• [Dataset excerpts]
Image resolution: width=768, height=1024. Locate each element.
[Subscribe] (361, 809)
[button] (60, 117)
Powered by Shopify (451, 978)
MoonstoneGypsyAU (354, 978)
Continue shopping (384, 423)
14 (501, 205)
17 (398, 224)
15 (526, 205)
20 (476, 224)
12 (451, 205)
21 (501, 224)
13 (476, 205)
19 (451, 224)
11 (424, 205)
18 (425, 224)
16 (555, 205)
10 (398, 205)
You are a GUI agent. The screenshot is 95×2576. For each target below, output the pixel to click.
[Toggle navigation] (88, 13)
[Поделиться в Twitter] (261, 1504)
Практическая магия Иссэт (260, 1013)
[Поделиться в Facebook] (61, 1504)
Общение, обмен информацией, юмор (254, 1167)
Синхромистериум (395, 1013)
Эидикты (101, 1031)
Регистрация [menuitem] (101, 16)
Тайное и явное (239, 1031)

• [Task instructions]
A complete, exact transcription of the records is needed.

• [Answer to the exercise]
Image resolution: width=768, height=1024. Locate each element.
[Subscribe] (361, 809)
[button] (60, 117)
Powered by Shopify (451, 978)
MoonstoneGypsyAU (354, 978)
Continue shopping (384, 423)
14 (501, 205)
17 (398, 224)
15 (526, 205)
20 (476, 224)
12 (451, 205)
21 (501, 224)
13 (476, 205)
19 (451, 224)
11 (424, 205)
18 (425, 224)
16 (555, 205)
10 (398, 205)
You are a GUI agent. The screenshot is 95×2576. For each target below, output the pixel to click.
[Toggle navigation] (88, 13)
[Поделиться в Twitter] (261, 1504)
Практическая магия Иссэт (260, 1013)
[Поделиться в Facebook] (61, 1504)
Общение, обмен информацией, юмор (254, 1167)
Синхромистериум (395, 1013)
Эидикты (101, 1031)
Регистрация [menuitem] (101, 16)
Тайное и явное (239, 1031)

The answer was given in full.